>> BEGIN Material for this task

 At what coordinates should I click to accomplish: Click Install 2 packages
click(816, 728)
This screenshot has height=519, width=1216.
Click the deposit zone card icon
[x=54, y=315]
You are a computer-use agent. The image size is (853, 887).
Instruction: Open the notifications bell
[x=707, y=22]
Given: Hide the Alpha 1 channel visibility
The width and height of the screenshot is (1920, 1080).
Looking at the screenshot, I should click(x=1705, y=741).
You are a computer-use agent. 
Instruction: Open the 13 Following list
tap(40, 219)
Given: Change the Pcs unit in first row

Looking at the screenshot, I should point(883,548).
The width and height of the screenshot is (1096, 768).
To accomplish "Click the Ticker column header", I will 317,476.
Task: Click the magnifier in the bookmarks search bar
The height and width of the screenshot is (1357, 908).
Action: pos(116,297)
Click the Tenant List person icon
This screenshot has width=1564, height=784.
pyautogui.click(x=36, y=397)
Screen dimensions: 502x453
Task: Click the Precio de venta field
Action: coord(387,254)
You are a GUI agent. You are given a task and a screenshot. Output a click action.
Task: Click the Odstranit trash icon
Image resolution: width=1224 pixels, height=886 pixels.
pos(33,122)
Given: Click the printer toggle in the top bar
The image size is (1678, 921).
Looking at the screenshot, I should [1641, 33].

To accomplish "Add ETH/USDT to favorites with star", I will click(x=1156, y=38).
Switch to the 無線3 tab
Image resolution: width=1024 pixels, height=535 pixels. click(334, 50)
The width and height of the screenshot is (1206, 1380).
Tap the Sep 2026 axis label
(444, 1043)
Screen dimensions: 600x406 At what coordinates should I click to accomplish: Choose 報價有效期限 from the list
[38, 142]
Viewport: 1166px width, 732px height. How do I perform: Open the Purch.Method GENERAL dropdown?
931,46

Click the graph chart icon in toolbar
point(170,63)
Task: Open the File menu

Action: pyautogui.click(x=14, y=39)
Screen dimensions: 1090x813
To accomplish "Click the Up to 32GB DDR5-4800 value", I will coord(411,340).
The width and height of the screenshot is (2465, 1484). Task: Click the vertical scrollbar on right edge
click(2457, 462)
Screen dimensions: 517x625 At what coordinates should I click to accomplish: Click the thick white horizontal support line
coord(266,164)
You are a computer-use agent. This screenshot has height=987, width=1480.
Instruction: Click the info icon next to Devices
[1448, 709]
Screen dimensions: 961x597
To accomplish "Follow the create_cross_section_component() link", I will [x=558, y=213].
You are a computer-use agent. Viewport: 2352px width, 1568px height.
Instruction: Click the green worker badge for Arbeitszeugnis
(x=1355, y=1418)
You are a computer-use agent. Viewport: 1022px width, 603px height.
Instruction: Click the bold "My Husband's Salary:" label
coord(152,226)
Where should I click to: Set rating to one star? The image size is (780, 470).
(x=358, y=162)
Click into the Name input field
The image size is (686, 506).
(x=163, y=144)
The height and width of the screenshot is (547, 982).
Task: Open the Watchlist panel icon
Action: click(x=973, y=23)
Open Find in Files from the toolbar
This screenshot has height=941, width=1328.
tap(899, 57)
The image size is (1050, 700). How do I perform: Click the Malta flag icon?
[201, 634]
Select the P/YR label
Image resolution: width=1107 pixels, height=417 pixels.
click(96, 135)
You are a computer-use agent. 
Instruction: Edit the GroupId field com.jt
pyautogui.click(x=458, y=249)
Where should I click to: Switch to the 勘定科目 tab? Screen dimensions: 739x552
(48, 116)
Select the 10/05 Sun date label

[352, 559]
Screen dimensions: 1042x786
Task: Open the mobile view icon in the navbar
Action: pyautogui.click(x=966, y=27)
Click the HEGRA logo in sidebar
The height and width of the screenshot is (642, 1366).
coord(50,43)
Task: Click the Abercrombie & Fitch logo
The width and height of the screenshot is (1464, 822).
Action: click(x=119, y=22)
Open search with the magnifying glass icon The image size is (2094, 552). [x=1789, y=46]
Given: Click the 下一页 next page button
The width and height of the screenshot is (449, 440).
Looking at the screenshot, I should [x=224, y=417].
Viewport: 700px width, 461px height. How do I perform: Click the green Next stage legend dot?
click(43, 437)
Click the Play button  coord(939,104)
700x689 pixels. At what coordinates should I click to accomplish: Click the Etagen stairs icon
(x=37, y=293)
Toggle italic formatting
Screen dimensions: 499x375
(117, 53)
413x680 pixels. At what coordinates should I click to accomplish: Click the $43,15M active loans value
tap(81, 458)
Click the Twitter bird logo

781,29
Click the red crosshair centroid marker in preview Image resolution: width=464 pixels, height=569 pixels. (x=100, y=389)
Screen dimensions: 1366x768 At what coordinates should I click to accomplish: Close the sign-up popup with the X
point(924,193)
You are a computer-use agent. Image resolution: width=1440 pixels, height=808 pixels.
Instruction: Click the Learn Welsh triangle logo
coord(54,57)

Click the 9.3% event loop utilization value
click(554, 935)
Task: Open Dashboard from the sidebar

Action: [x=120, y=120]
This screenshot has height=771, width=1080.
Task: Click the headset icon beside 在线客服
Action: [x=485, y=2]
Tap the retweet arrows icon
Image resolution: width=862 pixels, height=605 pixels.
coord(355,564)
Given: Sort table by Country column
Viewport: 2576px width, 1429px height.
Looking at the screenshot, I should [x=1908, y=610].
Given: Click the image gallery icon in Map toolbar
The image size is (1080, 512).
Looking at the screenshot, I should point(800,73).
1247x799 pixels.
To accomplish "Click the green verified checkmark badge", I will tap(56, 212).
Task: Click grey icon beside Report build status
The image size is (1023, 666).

>> END Material for this task

* _Do this_
Copy all of the data above line for line, without changing anything.

* _Reply to the task_
 At what coordinates should I click to accomplish: Click Install 2 packages
click(816, 728)
This screenshot has height=519, width=1216.
Click the deposit zone card icon
[x=54, y=315]
You are a computer-use agent. The image size is (853, 887).
Instruction: Open the notifications bell
[x=707, y=22]
Given: Hide the Alpha 1 channel visibility
The width and height of the screenshot is (1920, 1080).
Looking at the screenshot, I should click(x=1705, y=741).
You are a computer-use agent. 
Instruction: Open the 13 Following list
tap(40, 219)
Given: Change the Pcs unit in first row

Looking at the screenshot, I should point(883,548).
The width and height of the screenshot is (1096, 768).
To accomplish "Click the Ticker column header", I will 317,476.
Task: Click the magnifier in the bookmarks search bar
The height and width of the screenshot is (1357, 908).
Action: pos(116,297)
Click the Tenant List person icon
This screenshot has width=1564, height=784.
pyautogui.click(x=36, y=397)
Screen dimensions: 502x453
Task: Click the Precio de venta field
Action: coord(387,254)
You are a GUI agent. You are given a task and a screenshot. Output a click action.
Task: Click the Odstranit trash icon
Image resolution: width=1224 pixels, height=886 pixels.
pos(33,122)
Given: Click the printer toggle in the top bar
The image size is (1678, 921).
Looking at the screenshot, I should [1641, 33].

To accomplish "Add ETH/USDT to favorites with star", I will click(x=1156, y=38).
Switch to the 無線3 tab
Image resolution: width=1024 pixels, height=535 pixels. click(334, 50)
The width and height of the screenshot is (1206, 1380).
Tap the Sep 2026 axis label
(444, 1043)
Screen dimensions: 600x406 At what coordinates should I click to accomplish: Choose 報價有效期限 from the list
[38, 142]
Viewport: 1166px width, 732px height. How do I perform: Open the Purch.Method GENERAL dropdown?
931,46

Click the graph chart icon in toolbar
point(170,63)
Task: Open the File menu

Action: pyautogui.click(x=14, y=39)
Screen dimensions: 1090x813
To accomplish "Click the Up to 32GB DDR5-4800 value", I will coord(411,340).
The width and height of the screenshot is (2465, 1484). Task: Click the vertical scrollbar on right edge
click(2457, 462)
Screen dimensions: 517x625 At what coordinates should I click to accomplish: Click the thick white horizontal support line
coord(266,164)
You are a computer-use agent. This screenshot has height=987, width=1480.
Instruction: Click the info icon next to Devices
[1448, 709]
Screen dimensions: 961x597
To accomplish "Follow the create_cross_section_component() link", I will [x=558, y=213].
You are a computer-use agent. Viewport: 2352px width, 1568px height.
Instruction: Click the green worker badge for Arbeitszeugnis
(x=1355, y=1418)
You are a computer-use agent. Viewport: 1022px width, 603px height.
Instruction: Click the bold "My Husband's Salary:" label
coord(152,226)
Where should I click to: Set rating to one star? The image size is (780, 470).
(x=358, y=162)
Click into the Name input field
The image size is (686, 506).
(x=163, y=144)
The height and width of the screenshot is (547, 982).
Task: Open the Watchlist panel icon
Action: click(x=973, y=23)
Open Find in Files from the toolbar
This screenshot has height=941, width=1328.
tap(899, 57)
The image size is (1050, 700). How do I perform: Click the Malta flag icon?
[201, 634]
Select the P/YR label
Image resolution: width=1107 pixels, height=417 pixels.
click(96, 135)
You are a computer-use agent. 
Instruction: Edit the GroupId field com.jt
pyautogui.click(x=458, y=249)
Where should I click to: Switch to the 勘定科目 tab? Screen dimensions: 739x552
(48, 116)
Select the 10/05 Sun date label

[352, 559]
Screen dimensions: 1042x786
Task: Open the mobile view icon in the navbar
Action: pyautogui.click(x=966, y=27)
Click the HEGRA logo in sidebar
The height and width of the screenshot is (642, 1366).
coord(50,43)
Task: Click the Abercrombie & Fitch logo
The width and height of the screenshot is (1464, 822).
Action: click(x=119, y=22)
Open search with the magnifying glass icon The image size is (2094, 552). [x=1789, y=46]
Given: Click the 下一页 next page button
The width and height of the screenshot is (449, 440).
Looking at the screenshot, I should [x=224, y=417].
Viewport: 700px width, 461px height. How do I perform: Click the green Next stage legend dot?
click(43, 437)
Click the Play button  coord(939,104)
700x689 pixels. At what coordinates should I click to accomplish: Click the Etagen stairs icon
(x=37, y=293)
Toggle italic formatting
Screen dimensions: 499x375
(117, 53)
413x680 pixels. At what coordinates should I click to accomplish: Click the $43,15M active loans value
tap(81, 458)
Click the Twitter bird logo

781,29
Click the red crosshair centroid marker in preview Image resolution: width=464 pixels, height=569 pixels. (x=100, y=389)
Screen dimensions: 1366x768 At what coordinates should I click to accomplish: Close the sign-up popup with the X
point(924,193)
You are a computer-use agent. Image resolution: width=1440 pixels, height=808 pixels.
Instruction: Click the Learn Welsh triangle logo
coord(54,57)

Click the 9.3% event loop utilization value
click(554, 935)
Task: Open Dashboard from the sidebar

Action: [x=120, y=120]
This screenshot has height=771, width=1080.
Task: Click the headset icon beside 在线客服
Action: [x=485, y=2]
Tap the retweet arrows icon
Image resolution: width=862 pixels, height=605 pixels.
coord(355,564)
Given: Sort table by Country column
Viewport: 2576px width, 1429px height.
Looking at the screenshot, I should [x=1908, y=610].
Given: Click the image gallery icon in Map toolbar
The image size is (1080, 512).
Looking at the screenshot, I should point(800,73).
1247x799 pixels.
To accomplish "Click the green verified checkmark badge", I will tap(56, 212).
Task: Click grey icon beside Report build status
The image size is (1023, 666).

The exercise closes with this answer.